What the task requires
Transcribe all the records with complete accuracy.
═══ Input data
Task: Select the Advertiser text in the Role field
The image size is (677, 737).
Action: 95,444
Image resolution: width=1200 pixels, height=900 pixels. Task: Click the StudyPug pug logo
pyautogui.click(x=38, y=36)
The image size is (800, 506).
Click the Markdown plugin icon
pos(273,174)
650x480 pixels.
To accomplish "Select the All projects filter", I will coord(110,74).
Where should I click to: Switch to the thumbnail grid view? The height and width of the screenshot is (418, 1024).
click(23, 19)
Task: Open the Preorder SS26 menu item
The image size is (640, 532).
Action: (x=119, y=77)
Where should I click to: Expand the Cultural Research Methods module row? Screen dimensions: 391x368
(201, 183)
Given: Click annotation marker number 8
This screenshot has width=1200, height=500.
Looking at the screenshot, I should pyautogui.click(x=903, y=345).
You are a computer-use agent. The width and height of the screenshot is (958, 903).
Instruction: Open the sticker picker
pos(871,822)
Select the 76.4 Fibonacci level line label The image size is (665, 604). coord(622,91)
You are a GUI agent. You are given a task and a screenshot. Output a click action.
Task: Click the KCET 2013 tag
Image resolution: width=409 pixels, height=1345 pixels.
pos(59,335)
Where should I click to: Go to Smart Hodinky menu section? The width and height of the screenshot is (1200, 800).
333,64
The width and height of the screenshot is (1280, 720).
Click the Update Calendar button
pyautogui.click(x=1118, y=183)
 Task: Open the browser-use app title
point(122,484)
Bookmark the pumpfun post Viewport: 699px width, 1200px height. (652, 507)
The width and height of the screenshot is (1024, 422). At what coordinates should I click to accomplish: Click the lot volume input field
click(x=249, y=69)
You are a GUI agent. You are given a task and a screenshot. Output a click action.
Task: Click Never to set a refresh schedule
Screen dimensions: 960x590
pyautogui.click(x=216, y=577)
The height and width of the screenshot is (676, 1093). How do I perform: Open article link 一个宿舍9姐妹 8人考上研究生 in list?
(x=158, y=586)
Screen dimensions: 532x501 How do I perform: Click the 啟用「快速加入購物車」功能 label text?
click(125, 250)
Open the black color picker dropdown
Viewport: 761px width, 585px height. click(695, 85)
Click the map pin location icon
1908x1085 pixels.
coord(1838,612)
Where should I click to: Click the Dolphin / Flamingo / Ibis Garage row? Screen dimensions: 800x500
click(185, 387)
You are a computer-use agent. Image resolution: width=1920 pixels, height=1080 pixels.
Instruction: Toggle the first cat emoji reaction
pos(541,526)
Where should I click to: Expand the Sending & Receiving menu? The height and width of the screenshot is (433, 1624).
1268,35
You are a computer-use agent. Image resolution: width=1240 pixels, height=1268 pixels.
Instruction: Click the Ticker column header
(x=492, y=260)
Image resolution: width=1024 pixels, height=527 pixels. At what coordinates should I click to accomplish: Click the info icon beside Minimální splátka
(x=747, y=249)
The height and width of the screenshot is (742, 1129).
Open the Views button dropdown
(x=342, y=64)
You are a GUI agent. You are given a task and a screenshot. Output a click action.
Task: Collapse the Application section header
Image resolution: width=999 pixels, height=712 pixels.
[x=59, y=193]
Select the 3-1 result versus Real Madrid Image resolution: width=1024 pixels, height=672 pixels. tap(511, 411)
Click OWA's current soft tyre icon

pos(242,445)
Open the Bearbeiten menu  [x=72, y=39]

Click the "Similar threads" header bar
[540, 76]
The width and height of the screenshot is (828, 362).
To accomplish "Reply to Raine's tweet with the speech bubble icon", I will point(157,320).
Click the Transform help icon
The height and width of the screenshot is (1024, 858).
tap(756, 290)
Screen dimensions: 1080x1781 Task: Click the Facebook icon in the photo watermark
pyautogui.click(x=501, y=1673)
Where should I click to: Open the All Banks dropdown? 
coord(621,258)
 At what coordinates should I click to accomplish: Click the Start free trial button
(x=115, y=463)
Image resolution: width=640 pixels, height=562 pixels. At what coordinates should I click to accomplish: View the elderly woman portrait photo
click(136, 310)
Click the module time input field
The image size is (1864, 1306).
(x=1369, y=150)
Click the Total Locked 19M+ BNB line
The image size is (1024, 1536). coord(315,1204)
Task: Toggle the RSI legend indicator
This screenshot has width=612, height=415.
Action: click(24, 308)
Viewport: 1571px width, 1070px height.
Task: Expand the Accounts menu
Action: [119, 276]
══════
Answer to the exercise
Task: Select the Advertiser text in the Role field
The image size is (677, 737).
Action: 95,444
Image resolution: width=1200 pixels, height=900 pixels. Task: Click the StudyPug pug logo
pyautogui.click(x=38, y=36)
The image size is (800, 506).
Click the Markdown plugin icon
pos(273,174)
650x480 pixels.
To accomplish "Select the All projects filter", I will coord(110,74).
Where should I click to: Switch to the thumbnail grid view? The height and width of the screenshot is (418, 1024).
click(23, 19)
Task: Open the Preorder SS26 menu item
The image size is (640, 532).
Action: (x=119, y=77)
Where should I click to: Expand the Cultural Research Methods module row? Screen dimensions: 391x368
(201, 183)
Given: Click annotation marker number 8
This screenshot has width=1200, height=500.
Looking at the screenshot, I should pyautogui.click(x=903, y=345).
You are a computer-use agent. The width and height of the screenshot is (958, 903).
Instruction: Open the sticker picker
pos(871,822)
Select the 76.4 Fibonacci level line label The image size is (665, 604). coord(622,91)
You are a GUI agent. You are given a task and a screenshot. Output a click action.
Task: Click the KCET 2013 tag
Image resolution: width=409 pixels, height=1345 pixels.
pos(59,335)
Where should I click to: Go to Smart Hodinky menu section? The width and height of the screenshot is (1200, 800).
333,64
The width and height of the screenshot is (1280, 720).
Click the Update Calendar button
pyautogui.click(x=1118, y=183)
 Task: Open the browser-use app title
point(122,484)
Bookmark the pumpfun post Viewport: 699px width, 1200px height. (652, 507)
The width and height of the screenshot is (1024, 422). At what coordinates should I click to accomplish: Click the lot volume input field
click(x=249, y=69)
You are a GUI agent. You are given a task and a screenshot. Output a click action.
Task: Click Never to set a refresh schedule
Screen dimensions: 960x590
pyautogui.click(x=216, y=577)
The height and width of the screenshot is (676, 1093). How do I perform: Open article link 一个宿舍9姐妹 8人考上研究生 in list?
(x=158, y=586)
Screen dimensions: 532x501 How do I perform: Click the 啟用「快速加入購物車」功能 label text?
click(125, 250)
Open the black color picker dropdown
Viewport: 761px width, 585px height. click(695, 85)
Click the map pin location icon
1908x1085 pixels.
coord(1838,612)
Where should I click to: Click the Dolphin / Flamingo / Ibis Garage row? Screen dimensions: 800x500
click(185, 387)
You are a computer-use agent. Image resolution: width=1920 pixels, height=1080 pixels.
Instruction: Toggle the first cat emoji reaction
pos(541,526)
Where should I click to: Expand the Sending & Receiving menu? The height and width of the screenshot is (433, 1624).
1268,35
You are a computer-use agent. Image resolution: width=1240 pixels, height=1268 pixels.
Instruction: Click the Ticker column header
(x=492, y=260)
Image resolution: width=1024 pixels, height=527 pixels. At what coordinates should I click to accomplish: Click the info icon beside Minimální splátka
(x=747, y=249)
The height and width of the screenshot is (742, 1129).
Open the Views button dropdown
(x=342, y=64)
You are a GUI agent. You are given a task and a screenshot. Output a click action.
Task: Collapse the Application section header
Image resolution: width=999 pixels, height=712 pixels.
[x=59, y=193]
Select the 3-1 result versus Real Madrid Image resolution: width=1024 pixels, height=672 pixels. tap(511, 411)
Click OWA's current soft tyre icon

pos(242,445)
Open the Bearbeiten menu  [x=72, y=39]

Click the "Similar threads" header bar
[540, 76]
The width and height of the screenshot is (828, 362).
To accomplish "Reply to Raine's tweet with the speech bubble icon", I will point(157,320).
Click the Transform help icon
The height and width of the screenshot is (1024, 858).
tap(756, 290)
Screen dimensions: 1080x1781 Task: Click the Facebook icon in the photo watermark
pyautogui.click(x=501, y=1673)
Where should I click to: Open the All Banks dropdown? 
coord(621,258)
 At what coordinates should I click to accomplish: Click the Start free trial button
(x=115, y=463)
Image resolution: width=640 pixels, height=562 pixels. At what coordinates should I click to accomplish: View the elderly woman portrait photo
click(136, 310)
Click the module time input field
The image size is (1864, 1306).
(x=1369, y=150)
Click the Total Locked 19M+ BNB line
The image size is (1024, 1536). coord(315,1204)
Task: Toggle the RSI legend indicator
This screenshot has width=612, height=415.
Action: click(24, 308)
Viewport: 1571px width, 1070px height.
Task: Expand the Accounts menu
Action: [119, 276]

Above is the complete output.